REQUIRED ACTION | Set down the records again, keeping each line exactly as it is.

>>>>

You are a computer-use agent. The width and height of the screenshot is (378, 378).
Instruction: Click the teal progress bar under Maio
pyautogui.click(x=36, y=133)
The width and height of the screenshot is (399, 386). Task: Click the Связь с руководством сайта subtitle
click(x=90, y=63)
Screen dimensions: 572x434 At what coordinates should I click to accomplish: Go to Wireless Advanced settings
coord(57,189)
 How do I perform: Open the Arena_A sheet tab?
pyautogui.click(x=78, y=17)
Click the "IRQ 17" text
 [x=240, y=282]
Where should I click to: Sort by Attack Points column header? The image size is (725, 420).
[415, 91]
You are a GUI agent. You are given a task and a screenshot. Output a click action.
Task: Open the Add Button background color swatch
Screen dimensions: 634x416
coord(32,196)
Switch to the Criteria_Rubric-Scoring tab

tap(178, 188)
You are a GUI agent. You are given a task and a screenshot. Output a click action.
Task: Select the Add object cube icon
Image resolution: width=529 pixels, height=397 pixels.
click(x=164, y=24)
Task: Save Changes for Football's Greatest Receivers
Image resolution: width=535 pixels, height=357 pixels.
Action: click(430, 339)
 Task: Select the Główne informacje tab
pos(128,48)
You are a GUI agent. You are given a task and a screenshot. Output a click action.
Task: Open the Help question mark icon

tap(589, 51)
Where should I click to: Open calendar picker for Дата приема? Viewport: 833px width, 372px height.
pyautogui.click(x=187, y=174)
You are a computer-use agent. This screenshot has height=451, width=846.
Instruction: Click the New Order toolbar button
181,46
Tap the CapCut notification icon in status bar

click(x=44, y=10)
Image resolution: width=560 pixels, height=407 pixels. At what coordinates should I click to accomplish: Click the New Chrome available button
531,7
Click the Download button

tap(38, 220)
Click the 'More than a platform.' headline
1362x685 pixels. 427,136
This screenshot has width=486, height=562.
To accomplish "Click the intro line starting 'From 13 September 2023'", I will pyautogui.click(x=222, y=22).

<<<<

RESPONSE TO THIS TASK |
You are a computer-use agent. The width and height of the screenshot is (378, 378).
Instruction: Click the teal progress bar under Maio
pyautogui.click(x=36, y=133)
The width and height of the screenshot is (399, 386). Task: Click the Связь с руководством сайта subtitle
click(x=90, y=63)
Screen dimensions: 572x434 At what coordinates should I click to accomplish: Go to Wireless Advanced settings
coord(57,189)
 How do I perform: Open the Arena_A sheet tab?
pyautogui.click(x=78, y=17)
Click the "IRQ 17" text
 [x=240, y=282]
Where should I click to: Sort by Attack Points column header? The image size is (725, 420).
[415, 91]
You are a GUI agent. You are given a task and a screenshot. Output a click action.
Task: Open the Add Button background color swatch
Screen dimensions: 634x416
coord(32,196)
Switch to the Criteria_Rubric-Scoring tab

tap(178, 188)
You are a GUI agent. You are given a task and a screenshot. Output a click action.
Task: Select the Add object cube icon
Image resolution: width=529 pixels, height=397 pixels.
click(x=164, y=24)
Task: Save Changes for Football's Greatest Receivers
Image resolution: width=535 pixels, height=357 pixels.
Action: click(430, 339)
 Task: Select the Główne informacje tab
pos(128,48)
You are a GUI agent. You are given a task and a screenshot. Output a click action.
Task: Open the Help question mark icon

tap(589, 51)
Where should I click to: Open calendar picker for Дата приема? Viewport: 833px width, 372px height.
pyautogui.click(x=187, y=174)
You are a computer-use agent. This screenshot has height=451, width=846.
Instruction: Click the New Order toolbar button
181,46
Tap the CapCut notification icon in status bar

click(x=44, y=10)
Image resolution: width=560 pixels, height=407 pixels. At what coordinates should I click to accomplish: Click the New Chrome available button
531,7
Click the Download button

tap(38, 220)
Click the 'More than a platform.' headline
1362x685 pixels. 427,136
This screenshot has width=486, height=562.
To accomplish "Click the intro line starting 'From 13 September 2023'", I will pyautogui.click(x=222, y=22).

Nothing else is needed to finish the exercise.